__WORK TO BE COMPLETED__
Copy all the records exactly; the complete set is the expected result.
DATA PROVIDED Block Start
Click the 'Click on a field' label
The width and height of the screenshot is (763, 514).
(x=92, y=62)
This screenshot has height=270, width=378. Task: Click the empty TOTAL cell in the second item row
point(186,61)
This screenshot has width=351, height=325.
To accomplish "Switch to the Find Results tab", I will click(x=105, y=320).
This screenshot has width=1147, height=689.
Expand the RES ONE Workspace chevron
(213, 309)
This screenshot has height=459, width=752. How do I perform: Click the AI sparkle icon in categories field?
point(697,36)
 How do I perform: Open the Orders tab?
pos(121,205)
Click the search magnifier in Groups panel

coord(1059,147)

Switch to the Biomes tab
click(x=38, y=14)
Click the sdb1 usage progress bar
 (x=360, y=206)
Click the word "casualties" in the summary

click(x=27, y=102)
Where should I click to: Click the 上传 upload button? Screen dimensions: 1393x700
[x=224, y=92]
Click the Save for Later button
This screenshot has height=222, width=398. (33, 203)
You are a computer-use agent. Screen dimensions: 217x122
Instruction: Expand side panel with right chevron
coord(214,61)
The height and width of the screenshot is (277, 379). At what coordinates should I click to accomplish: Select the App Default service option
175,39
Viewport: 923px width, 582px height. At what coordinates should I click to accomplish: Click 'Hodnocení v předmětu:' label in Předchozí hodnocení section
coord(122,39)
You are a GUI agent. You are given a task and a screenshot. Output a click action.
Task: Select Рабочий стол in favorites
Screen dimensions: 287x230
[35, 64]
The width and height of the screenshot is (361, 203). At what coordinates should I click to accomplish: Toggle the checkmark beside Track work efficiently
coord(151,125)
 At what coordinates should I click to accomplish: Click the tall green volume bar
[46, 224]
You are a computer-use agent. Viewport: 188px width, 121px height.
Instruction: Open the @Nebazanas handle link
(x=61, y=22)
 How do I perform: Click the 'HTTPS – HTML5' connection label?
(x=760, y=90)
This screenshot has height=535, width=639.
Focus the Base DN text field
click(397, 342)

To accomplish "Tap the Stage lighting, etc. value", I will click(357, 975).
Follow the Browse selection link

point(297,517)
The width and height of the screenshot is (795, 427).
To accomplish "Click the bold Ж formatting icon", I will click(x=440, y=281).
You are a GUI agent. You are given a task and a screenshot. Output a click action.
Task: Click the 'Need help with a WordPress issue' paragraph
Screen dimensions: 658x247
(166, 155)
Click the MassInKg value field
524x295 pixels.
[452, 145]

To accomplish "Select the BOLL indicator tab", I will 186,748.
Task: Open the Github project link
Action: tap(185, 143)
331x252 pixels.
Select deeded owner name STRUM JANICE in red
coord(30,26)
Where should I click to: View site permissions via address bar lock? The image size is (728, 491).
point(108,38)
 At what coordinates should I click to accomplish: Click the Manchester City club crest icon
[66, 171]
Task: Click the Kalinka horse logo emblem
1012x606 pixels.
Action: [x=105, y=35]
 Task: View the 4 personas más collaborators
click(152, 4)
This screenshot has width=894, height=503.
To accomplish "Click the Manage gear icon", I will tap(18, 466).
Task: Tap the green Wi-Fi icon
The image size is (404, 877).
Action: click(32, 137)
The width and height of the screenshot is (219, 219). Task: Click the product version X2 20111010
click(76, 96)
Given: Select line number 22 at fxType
DATA PROVIDED Block End
__RESULT FOR THIS EXERCISE__
Click the 'Click on a field' label
The width and height of the screenshot is (763, 514).
(x=92, y=62)
This screenshot has height=270, width=378. Task: Click the empty TOTAL cell in the second item row
point(186,61)
This screenshot has width=351, height=325.
To accomplish "Switch to the Find Results tab", I will click(x=105, y=320).
This screenshot has width=1147, height=689.
Expand the RES ONE Workspace chevron
(213, 309)
This screenshot has height=459, width=752. How do I perform: Click the AI sparkle icon in categories field?
point(697,36)
 How do I perform: Open the Orders tab?
pos(121,205)
Click the search magnifier in Groups panel

coord(1059,147)

Switch to the Biomes tab
click(x=38, y=14)
Click the sdb1 usage progress bar
 (x=360, y=206)
Click the word "casualties" in the summary

click(x=27, y=102)
Where should I click to: Click the 上传 upload button? Screen dimensions: 1393x700
[x=224, y=92]
Click the Save for Later button
This screenshot has height=222, width=398. (33, 203)
You are a computer-use agent. Screen dimensions: 217x122
Instruction: Expand side panel with right chevron
coord(214,61)
The height and width of the screenshot is (277, 379). At what coordinates should I click to accomplish: Select the App Default service option
175,39
Viewport: 923px width, 582px height. At what coordinates should I click to accomplish: Click 'Hodnocení v předmětu:' label in Předchozí hodnocení section
coord(122,39)
You are a GUI agent. You are given a task and a screenshot. Output a click action.
Task: Select Рабочий стол in favorites
Screen dimensions: 287x230
[35, 64]
The width and height of the screenshot is (361, 203). At what coordinates should I click to accomplish: Toggle the checkmark beside Track work efficiently
coord(151,125)
 At what coordinates should I click to accomplish: Click the tall green volume bar
[46, 224]
You are a computer-use agent. Viewport: 188px width, 121px height.
Instruction: Open the @Nebazanas handle link
(x=61, y=22)
 How do I perform: Click the 'HTTPS – HTML5' connection label?
(x=760, y=90)
This screenshot has height=535, width=639.
Focus the Base DN text field
click(397, 342)

To accomplish "Tap the Stage lighting, etc. value", I will click(357, 975).
Follow the Browse selection link

point(297,517)
The width and height of the screenshot is (795, 427).
To accomplish "Click the bold Ж formatting icon", I will click(x=440, y=281).
You are a GUI agent. You are given a task and a screenshot. Output a click action.
Task: Click the 'Need help with a WordPress issue' paragraph
Screen dimensions: 658x247
(166, 155)
Click the MassInKg value field
524x295 pixels.
[452, 145]

To accomplish "Select the BOLL indicator tab", I will 186,748.
Task: Open the Github project link
Action: tap(185, 143)
331x252 pixels.
Select deeded owner name STRUM JANICE in red
coord(30,26)
Where should I click to: View site permissions via address bar lock? The image size is (728, 491).
point(108,38)
 At what coordinates should I click to accomplish: Click the Manchester City club crest icon
[66, 171]
Task: Click the Kalinka horse logo emblem
1012x606 pixels.
Action: [x=105, y=35]
 Task: View the 4 personas más collaborators
click(152, 4)
This screenshot has width=894, height=503.
To accomplish "Click the Manage gear icon", I will tap(18, 466).
Task: Tap the green Wi-Fi icon
The image size is (404, 877).
Action: click(32, 137)
The width and height of the screenshot is (219, 219). Task: Click the product version X2 20111010
click(76, 96)
Given: Select line number 22 at fxType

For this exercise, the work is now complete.